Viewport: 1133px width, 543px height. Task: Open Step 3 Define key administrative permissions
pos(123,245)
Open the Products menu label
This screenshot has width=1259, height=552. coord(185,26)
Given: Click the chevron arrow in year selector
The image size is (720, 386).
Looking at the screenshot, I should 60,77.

* * *

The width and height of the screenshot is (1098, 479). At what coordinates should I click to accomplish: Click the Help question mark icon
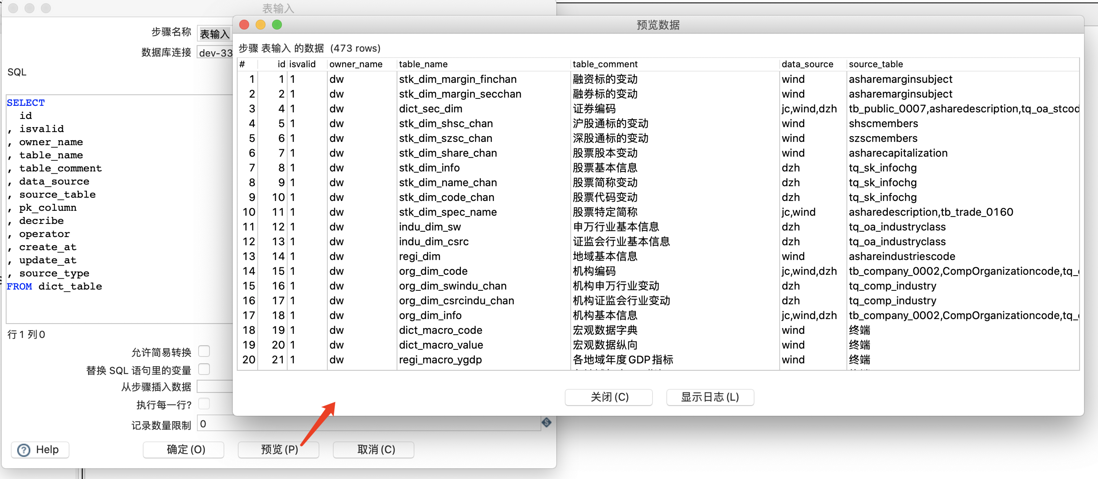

* * *

◆ **TAREFA DEFINIDA**: Duplique fielmente as linhas da listagem desde a que contém "Viewport: 1133px width, 543px" até a que contém "Looking at the screenshot, I should 60,77.", ambas incluídas.

◆ **RESPOSTA CORRETA**:
Viewport: 1133px width, 543px height. Task: Open Step 3 Define key administrative permissions
pos(123,245)
Open the Products menu label
This screenshot has width=1259, height=552. coord(185,26)
Given: Click the chevron arrow in year selector
The image size is (720, 386).
Looking at the screenshot, I should 60,77.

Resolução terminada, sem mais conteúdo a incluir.